The future of Islamic finance in the Philippines lies in the central bank’s “open approach” system and the government’s move to harmonize regulations to encourage the establishment of Islamic banks in the country.
“The UK has long encouraged an open approach to Islamic banking within its own regulatory borders,” said economic advisor Aaron Francis Chan of the British Embassy in Manila.
Chan said the Financial Services Authority and the British government have “worked consistently” for a harmonized regulation and ensure a fair market for Islamic banking services in Britain, and has been encouraged by the Bangko Sentral ng Pilipinas’ (BSP) move to do a similar approach such as in allowing non-Islamic banks or conventional banks to offer Islamic finance. He cited as example British banks Standard Chartered Bank and HSBC which have their own Islamic banking units. Today, there are 20 British banks offering Islamic finance.
With the Philippines plans of issuing Sukuk bonds in the future, Chan said that again, the UK success in launching its first sovereign Sukuk bonds is an example that non-Muslim states can successfully raise funding from Islamic bonds.
“The UK just raised about £200 million pounds ($336 million) through its first sovereign Sukuk- the first from any Western government. It was a landmark event that also took time to come to fruition, but the UK experience shows that the regulatory and legal complexity can be successfully managed by non-Muslim majority countries like the Philippines,” Chan commented. The UK issued the Sharia (Law of Islam)-compliant Sukuk bonds in October 2013.
In a briefing with reporters last week, Chan said the UK can assist the government and the BSP in crafting banking reforms that would allow the expansion of Islamic finance in the country.
The recent signing into law of the foreign bank liberalization could also potentially help nurture Islamic finance in the country as this would make it possible for Islamic financial institutions, including British banks, to set up shop locally.
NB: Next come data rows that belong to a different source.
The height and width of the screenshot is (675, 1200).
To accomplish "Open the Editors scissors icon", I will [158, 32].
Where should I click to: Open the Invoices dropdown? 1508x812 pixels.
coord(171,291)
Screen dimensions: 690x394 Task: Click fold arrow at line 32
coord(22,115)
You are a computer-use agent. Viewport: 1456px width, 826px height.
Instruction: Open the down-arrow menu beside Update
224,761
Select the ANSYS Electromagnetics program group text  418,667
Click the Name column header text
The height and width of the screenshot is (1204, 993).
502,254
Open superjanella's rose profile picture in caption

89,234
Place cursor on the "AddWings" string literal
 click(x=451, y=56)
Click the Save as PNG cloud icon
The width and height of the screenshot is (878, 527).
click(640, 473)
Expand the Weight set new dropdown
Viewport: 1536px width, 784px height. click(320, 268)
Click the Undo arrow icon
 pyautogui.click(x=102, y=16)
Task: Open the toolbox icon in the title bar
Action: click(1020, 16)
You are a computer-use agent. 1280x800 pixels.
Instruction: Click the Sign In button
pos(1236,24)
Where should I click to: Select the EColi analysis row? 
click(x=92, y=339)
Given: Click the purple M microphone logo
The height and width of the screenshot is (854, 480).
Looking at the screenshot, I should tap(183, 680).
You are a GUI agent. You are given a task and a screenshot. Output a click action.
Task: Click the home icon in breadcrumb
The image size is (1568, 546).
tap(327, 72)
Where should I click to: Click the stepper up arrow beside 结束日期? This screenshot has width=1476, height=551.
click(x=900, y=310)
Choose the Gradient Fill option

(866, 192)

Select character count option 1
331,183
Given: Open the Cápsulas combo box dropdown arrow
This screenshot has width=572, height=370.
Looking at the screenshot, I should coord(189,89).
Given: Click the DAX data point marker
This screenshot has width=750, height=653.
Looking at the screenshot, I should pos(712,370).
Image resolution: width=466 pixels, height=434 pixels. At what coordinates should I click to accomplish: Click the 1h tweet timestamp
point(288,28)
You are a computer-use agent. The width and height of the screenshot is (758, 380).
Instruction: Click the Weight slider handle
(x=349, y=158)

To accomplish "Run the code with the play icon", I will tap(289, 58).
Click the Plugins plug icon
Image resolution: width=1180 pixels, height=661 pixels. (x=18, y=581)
The UK’s Islamic finance industry has been growing for the last 30 years with assets of $19 billion. Globally, Islamic finance is estimated to have an investment of $2.2 trillion by the end of 2014.
The BSP is promoting an open approach system to Islamic finance. This would allow conventional or non-Islamic banks to offer Islamic finance.
BSP Governor Amando M. Tetangco Jr. said earlier that this approach will complement efforts to build and establish more Islamic banks in the country.
The BSP is already working on acceptable legal framework for Islamic banking and is drafting a general law for the creation and regulation of Islamic banks. To begin with, there are proposed changes to the BSP charter to adopt regulations for the extension of financial facilities to Islamic banks.
Tetangco said it is encouraging that the central bank, an associate member of the Malaysia-based Islamic Financial Services Board, has received some support from other international organizations for their initiatives.
Based on the proposed amendments to the New Central Bank Act of 1993 (Republic Act No. 7653), the BSP wants to provide credit and liquidity facilities to Islamic financial institutions. This will allow the entry of more Islamic banks into the country.